Auskultasi bising usus, catat lokasi dan
karakteristiknya.Rasional : bising usus mungkin tidak ada selama syok spinal.
2.
Observasi adanya distensi perut.
3.
Catat adanya keluhan mual dan ingin muntah, pasang
NGT. Rasional : pendarahan gantrointentinal dan lambung mungkin terjadi akibat
trauma dan stress.
4.
Berikan diet seimbang TKTP cair : meningkatkan
konsistensi feces
5.
Berikan obat pencahar sesuai pesanan. Rasional:
merangsang kerja usus
5.5 Diagnosa
keperawatan : perubahan pola eliminasi urine berhubungan dengan kelumpuhan
syarat perkemihan.
Tujuan perawatan : pola eliminasi
kembali normal selama perawatan
Kriteria hasil : produksi urine 50
cc/jam, keluhan eliminasi uirine tidak ada
Intervensi keperawatan:
1.
Kaji pola berkemih, dan catat produksi urine tiap
jam.
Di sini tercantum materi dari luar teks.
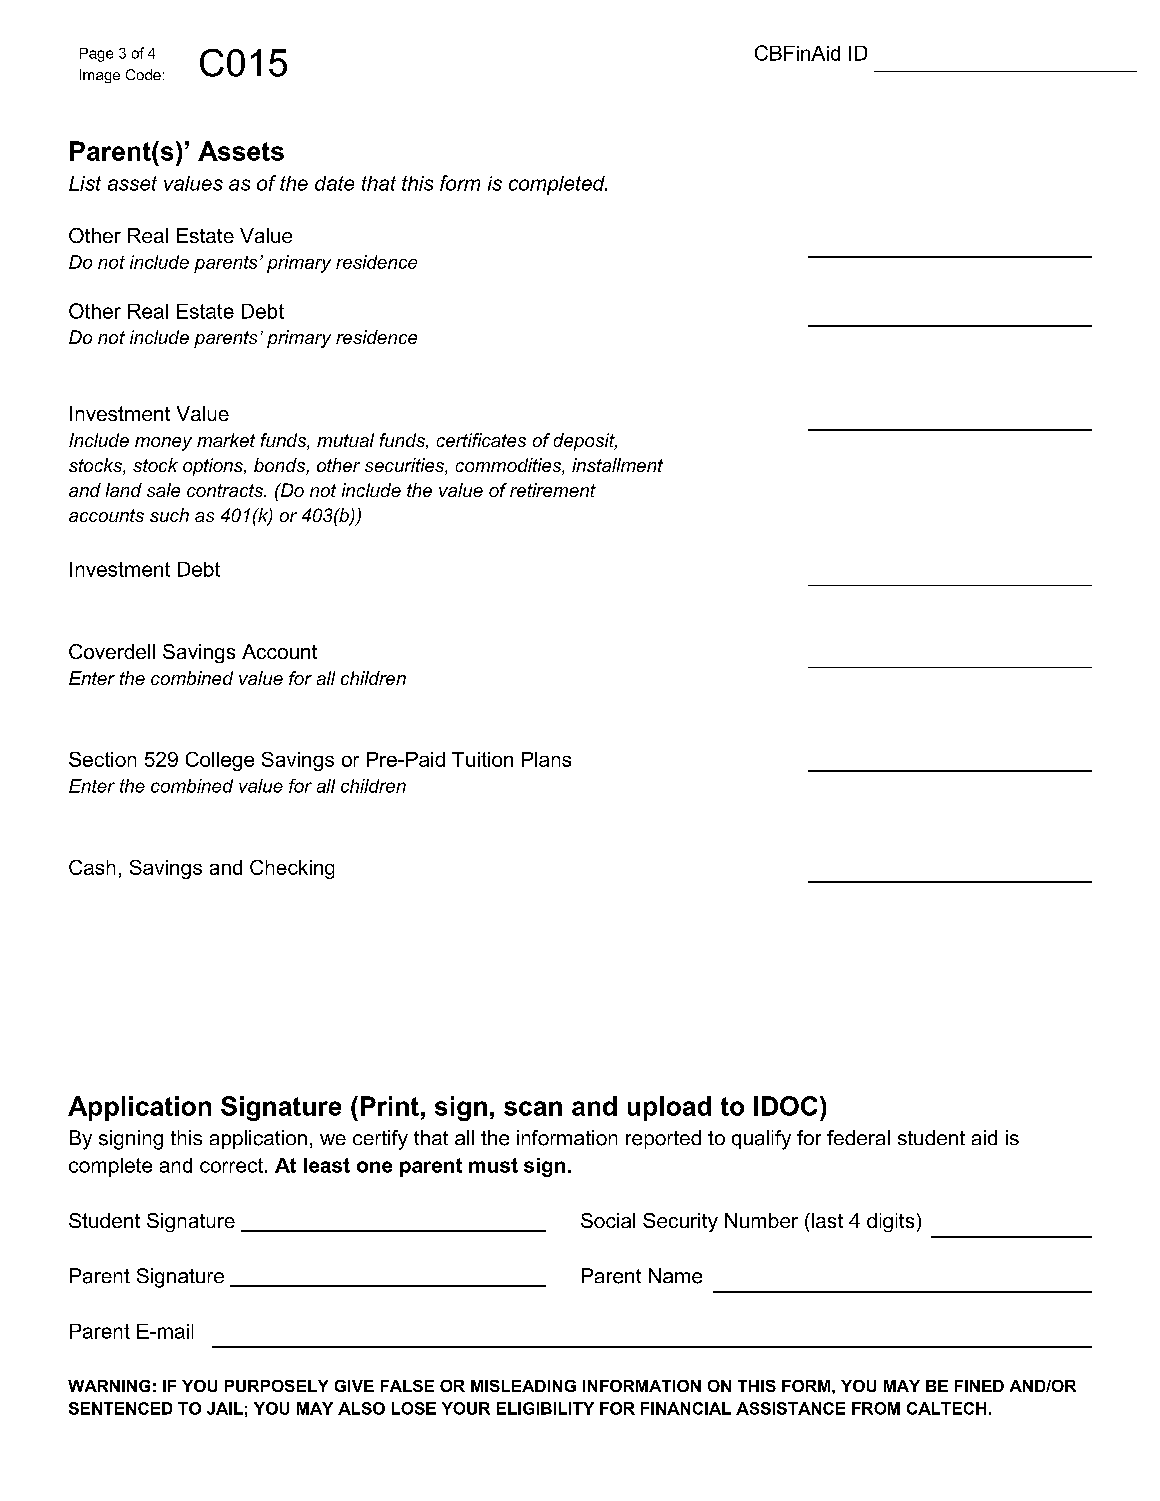 Image resolution: width=1160 pixels, height=1501 pixels. I want to click on JAIL, so click(225, 1408).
Rasional : mengetahui fungsi ginjal
2.
Palpasi kemungkinan adanya distensi kandung kemih.
3.
Anjurkan pasien untuk minum 2000 cc/hari. Rasional :
membantu mempertahankan fungsi ginjal.
4.
Pasang dower kateter. Rasional membantu proses
pengeluaran urine
5.6
Diagnosa keperawatan : gangguan integritas kulit berhubungan dengan
tirah baring lama
Tujuan keperawatan : tidak terjadi gangguan integritas kulit selama
perawatan
Kriteria hasil : tidak ada dekibitus, kulit kering
Intervensi
keperawatan :
1.
Inspeksi seluruh lapisan kulit. Rasional : kulit
cenderung rusak karena perubahan sirkulasi perifer.
2.
Lakukan perubahan posisi sesuai pesanan: untuk
mengurangi penekanan kulit
3.
Bersihkan dan keringkan kulit. Rasional:
meningkatkan integritas kulit
4.
Jagalah tenun tetap kering. Rasional: mengurangi
resiko kelembaban kulit
5.
Berikan terapi kinetik sesuai kebutuhan : Rasional :
meningkatkan sirkulasi sistemik dan perifer dan menurunkan tekanan pada kulit
serta mengurangi kerusakan kulit.
Daftar
kepustakaan :
Hudak and Gallo, (1994), Critical Care Nursing, A Holistic Approach,
JB Lippincott company, Philadelpia.
Marilynn E Doengoes, et all, alih bahasa
Kariasa IM, (2000), Rencana Asuhan
Keperawatan, pedoman untuk perencanaan dan pendokumentasian perawatan pasien,
EGC, Jakarta.
Reksoprodjo Soelarto, (1995), Kumpulan
Kuliah Ilmu Bedah, Binarupa Aksara,
Jakarta.
Suddarth Doris Smith, (1991), The lippincott Manual of Nursing Practice, fifth
edition, JB Lippincott Company, Philadelphia.
Sjamsuhidajat. R (1997), Buku ajar Ilmu Bedah, EGC, Jakarta.